武田信玄・豊臣秀吉・加藤清正は戦国時代に行われた有名な治水事業と言えるでしょう。明智光秀も上記三人のように治水事業を行いましたが、一体どこで行ったのでしょうか。
福知山市で行われていた光秀の治水事業
明智光秀はどこ治水事業を行っていたのでしょうか。明智光秀は治水事業を領内となった丹波で行っていたました。明智光秀は横山城を改修して福知山城とする際、福知山城近辺を流れている由良川の氾濫を抑えるために治水事業を行ったそうです。
光秀は治水事業を行う際、近隣の寺院から石塔を回収し、回収した石塔を石垣として堤防を作り、由良川の流れを変化させます。明智光秀は由良川の流れを変化させることに成功したおかげで、由良川の氾濫が無くなったそうです。明智光秀が由良川に作り出した堤防は「明智藪」として命名。
福知山では領民からしたわれた名君主
明智光秀は由良川の治水事業と並行しながら、福知山の町の人々へ地子銭と呼ばれる土地への税を免除する特権を付与しています。こうして明智光秀は福知山の町を改造し、後に三丹一と呼ばれる商業の町の基礎作りを施した事から、福知山の町の人々から大いに慕われることになります。
しかし明智光秀は本能寺の変で謀反を起こし、その後羽柴秀吉に敗北したため亡くなってしまいます。福知山の町の人々は明智光秀死後、彼の功績をたたえて御霊神社を建築。そして1737(元文2年)から御霊会を行い、光秀の功績をたたえつつ、無念のうちに亡くなった彼の霊を慰めているそうです。
現在福知山ではこの御霊会の伝統を受け継ぎ、御霊祭りとして毎年10月に開催され、多くの観光客が福知山を訪れ賑わっているそうです。
戦国史ライター黒田レンの独り言
今回は明智光秀の治水事業について紹介しました。ルイスフロイスは明智光秀を「残虐で謀略に長けた武将」と評価していました。
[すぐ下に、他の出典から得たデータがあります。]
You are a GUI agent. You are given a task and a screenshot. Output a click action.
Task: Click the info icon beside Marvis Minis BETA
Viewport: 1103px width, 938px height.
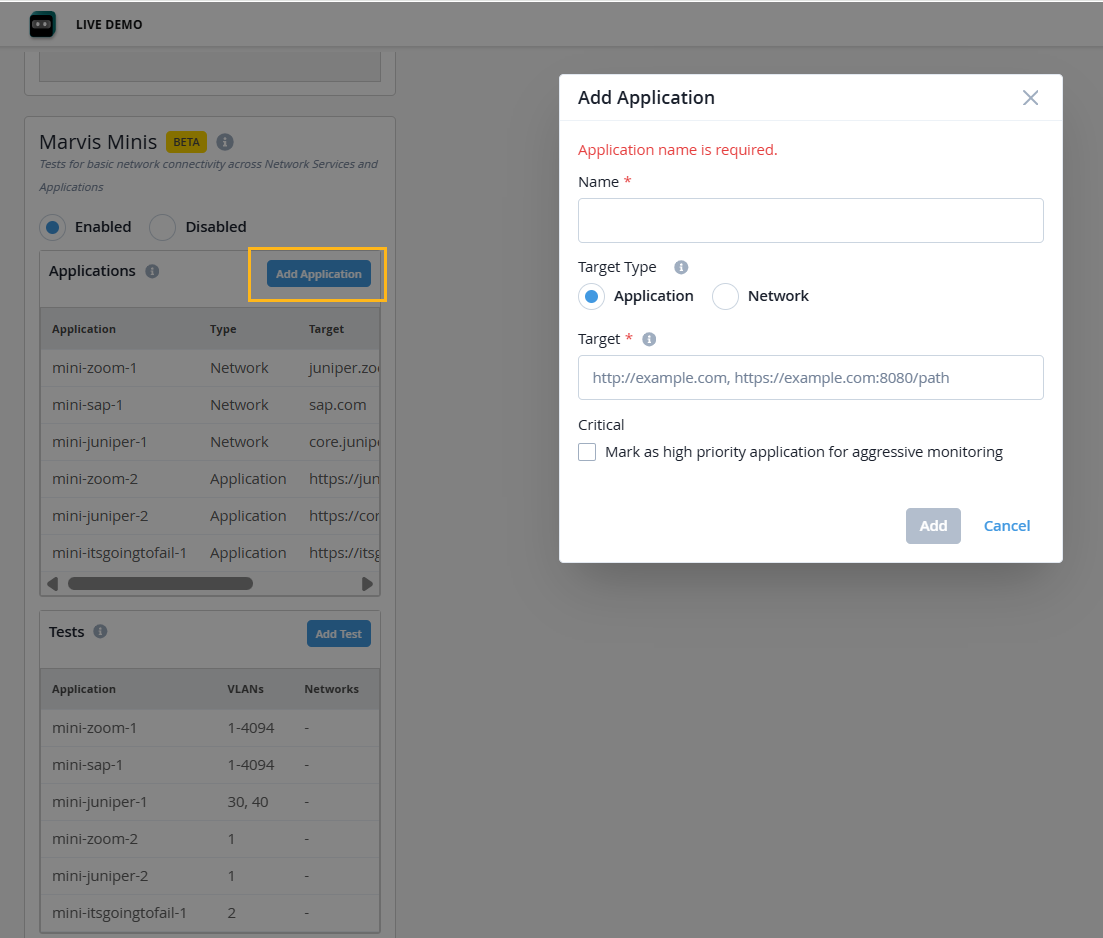[x=225, y=142]
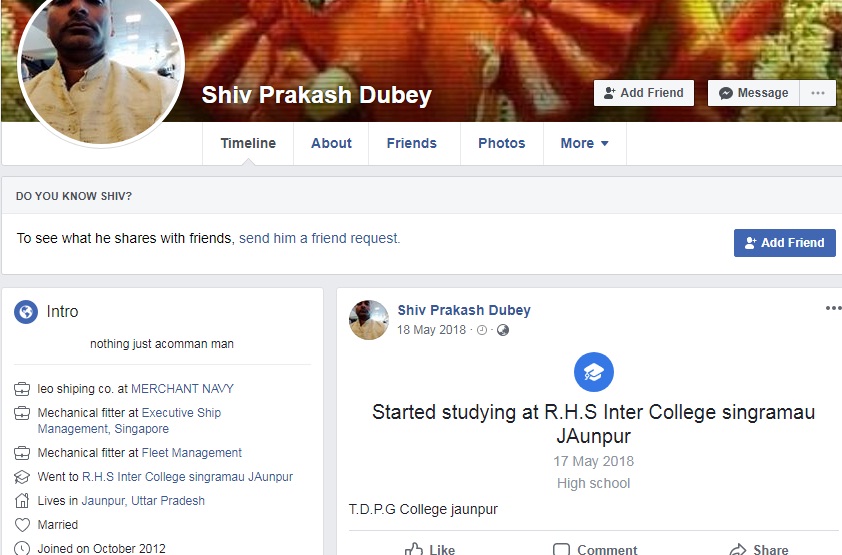Click the thumbs-up Like icon
842x555 pixels.
tap(414, 549)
しかし明智光秀は謀略に長けているだけではなく、内政をしっかり行い領地を治め、領民にもしっかりと心配りのできる優しい政治家の一面も持ち合わせていたのです。
羽柴秀吉も内政にも長けた武将でしたが、明智光秀も秀吉に負けないくらいの内政に長けていた武将と言えるのではないでしょうか。そして文武に秀でていた明智光秀だからこそ、厳しい実力主義の組織で構成されている織田家で一・二を争う出世頭として出世することができたのでしょう。
また織田信長も彼の実力を認めて織田軍の司令官クラスにまで昇進させたのではないのでしょうか。